**Work to be completed:**
Repeat each entry below exactly as it stands.
Start of The records
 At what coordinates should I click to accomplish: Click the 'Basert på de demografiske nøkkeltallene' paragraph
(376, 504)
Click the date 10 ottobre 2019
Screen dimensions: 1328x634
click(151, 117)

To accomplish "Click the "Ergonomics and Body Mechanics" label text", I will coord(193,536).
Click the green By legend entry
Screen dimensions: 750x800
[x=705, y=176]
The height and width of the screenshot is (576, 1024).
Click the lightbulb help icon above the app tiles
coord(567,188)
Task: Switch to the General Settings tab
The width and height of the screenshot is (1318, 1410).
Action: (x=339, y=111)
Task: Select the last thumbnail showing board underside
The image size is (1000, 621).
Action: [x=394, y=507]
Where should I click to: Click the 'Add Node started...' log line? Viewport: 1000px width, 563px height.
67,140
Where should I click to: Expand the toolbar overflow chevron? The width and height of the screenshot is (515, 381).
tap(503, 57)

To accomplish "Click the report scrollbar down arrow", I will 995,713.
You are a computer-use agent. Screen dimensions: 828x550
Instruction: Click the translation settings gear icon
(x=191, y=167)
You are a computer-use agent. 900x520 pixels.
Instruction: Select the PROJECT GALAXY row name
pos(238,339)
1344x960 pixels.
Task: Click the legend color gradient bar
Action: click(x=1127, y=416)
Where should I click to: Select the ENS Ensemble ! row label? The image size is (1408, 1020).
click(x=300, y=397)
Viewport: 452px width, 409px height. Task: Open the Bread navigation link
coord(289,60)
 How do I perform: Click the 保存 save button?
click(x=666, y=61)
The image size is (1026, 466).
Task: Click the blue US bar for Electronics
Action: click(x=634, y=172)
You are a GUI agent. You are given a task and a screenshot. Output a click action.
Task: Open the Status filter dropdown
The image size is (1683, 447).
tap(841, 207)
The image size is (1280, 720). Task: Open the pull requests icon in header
End of The records
**Response area:**
 At what coordinates should I click to accomplish: Click the 'Basert på de demografiske nøkkeltallene' paragraph
(376, 504)
Click the date 10 ottobre 2019
Screen dimensions: 1328x634
click(151, 117)

To accomplish "Click the "Ergonomics and Body Mechanics" label text", I will coord(193,536).
Click the green By legend entry
Screen dimensions: 750x800
[x=705, y=176]
The height and width of the screenshot is (576, 1024).
Click the lightbulb help icon above the app tiles
coord(567,188)
Task: Switch to the General Settings tab
The width and height of the screenshot is (1318, 1410).
Action: (x=339, y=111)
Task: Select the last thumbnail showing board underside
The image size is (1000, 621).
Action: [x=394, y=507]
Where should I click to: Click the 'Add Node started...' log line? Viewport: 1000px width, 563px height.
67,140
Where should I click to: Expand the toolbar overflow chevron? The width and height of the screenshot is (515, 381).
tap(503, 57)

To accomplish "Click the report scrollbar down arrow", I will 995,713.
You are a computer-use agent. Screen dimensions: 828x550
Instruction: Click the translation settings gear icon
(x=191, y=167)
You are a computer-use agent. 900x520 pixels.
Instruction: Select the PROJECT GALAXY row name
pos(238,339)
1344x960 pixels.
Task: Click the legend color gradient bar
Action: click(x=1127, y=416)
Where should I click to: Select the ENS Ensemble ! row label? The image size is (1408, 1020).
click(x=300, y=397)
Viewport: 452px width, 409px height. Task: Open the Bread navigation link
coord(289,60)
 How do I perform: Click the 保存 save button?
click(x=666, y=61)
The image size is (1026, 466).
Task: Click the blue US bar for Electronics
Action: click(x=634, y=172)
You are a GUI agent. You are given a task and a screenshot. Output a click action.
Task: Open the Status filter dropdown
The image size is (1683, 447).
tap(841, 207)
The image size is (1280, 720). Task: Open the pull requests icon in header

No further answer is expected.